Next, an example of the operation of the automatic analyzer shown in FIG. 1 will be described.
In this automatic analyzer, each of the analysis units 2, 3, 4, and 5 mainly uses the second sample feed transport line 12 as a general sample analysis line, and the first sample feed transport line 11 is a rack 7. Is used as an overtaking line for transporting the sample to the downstream analysis unit without being analyzed by the upstream analysis unit, an analysis line for an emergency sample, or the like.

  As shown in FIG. 1, when a sample held in the rack 7 to be supplied from the rack supply / recovery unit 42 of the sampler 1 has an analysis item in the analysis unit 3, the rack 7 is used as the first of the analysis unit 2. 2 is supplied to the sample feeding conveyance line 12. Here, when there is an analysis item in the analysis unit 2 in the rack 7, the sample is sucked at the sample suction position S <b> 2 of the analysis unit 2 for analysis, and then further transported to the analysis unit 3. The sample is aspirated at the sample aspirating position S4 for analysis. When there is no analysis item in the analysis unit 2, the analysis unit 2 is passed through without being stopped at the sample suction position S <b> 2 of the analysis unit 2 and is transported to the sample suction position S <b> 4 of the analysis unit 3.
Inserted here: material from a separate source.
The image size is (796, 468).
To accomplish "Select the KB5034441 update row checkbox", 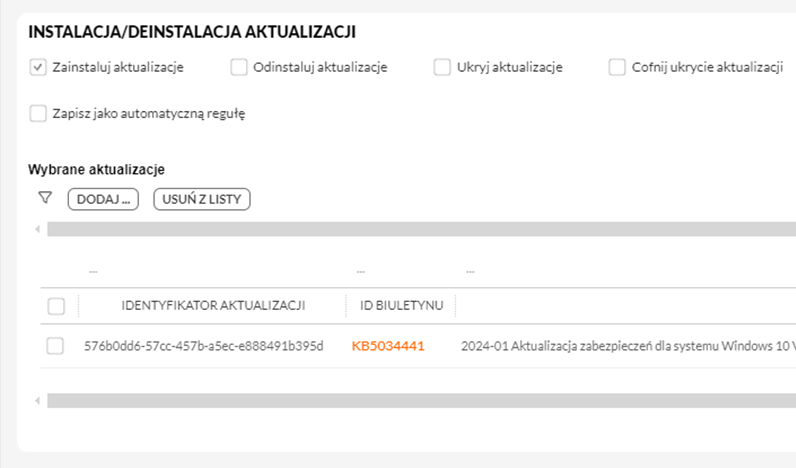I will click(x=55, y=346).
  If there is no analysis item in the analysis units 2 and 3 and there is an analysis item in the analysis unit 4, the rack 7 is supplied to the first sample feeding transport line 11 of the analysis unit 2 for analysis. The unit 2 is allowed to pass without stopping at the sample suction position S1 and is transported to the line changer 31 without being stopped at the sample suction position S3 of the analysis unit 3. Thereafter, the rack 7 is moved to the line changer 31 by the line changer 31. The sample is transferred from the first sample transporting line 11 to the second sample transporting line 12 and transported to the sample suction position S6 of the analysis unit 4, where the sample is sucked for analysis.
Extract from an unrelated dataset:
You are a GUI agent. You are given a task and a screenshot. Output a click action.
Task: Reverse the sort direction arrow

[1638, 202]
  Similarly, when there are no analysis items in the analysis units 2, 3, and 4 and there are analysis items in the analysis unit 5, the rack 7 is supplied to the first sample feeding transport line 11 of the analysis unit 2. Then, the sample is transported to the line changer 31 of the analysis unit 4 without stopping at the sample suction positions S1, S3, and S5 of the analysis units 2, 3 and 4, respectively. The sample is transferred from the transport line 11 for sample feed to the transport line 12 for second sample feed and transported to the sample suction position S6 of the analysis unit 5, where the sample is sucked for analysis.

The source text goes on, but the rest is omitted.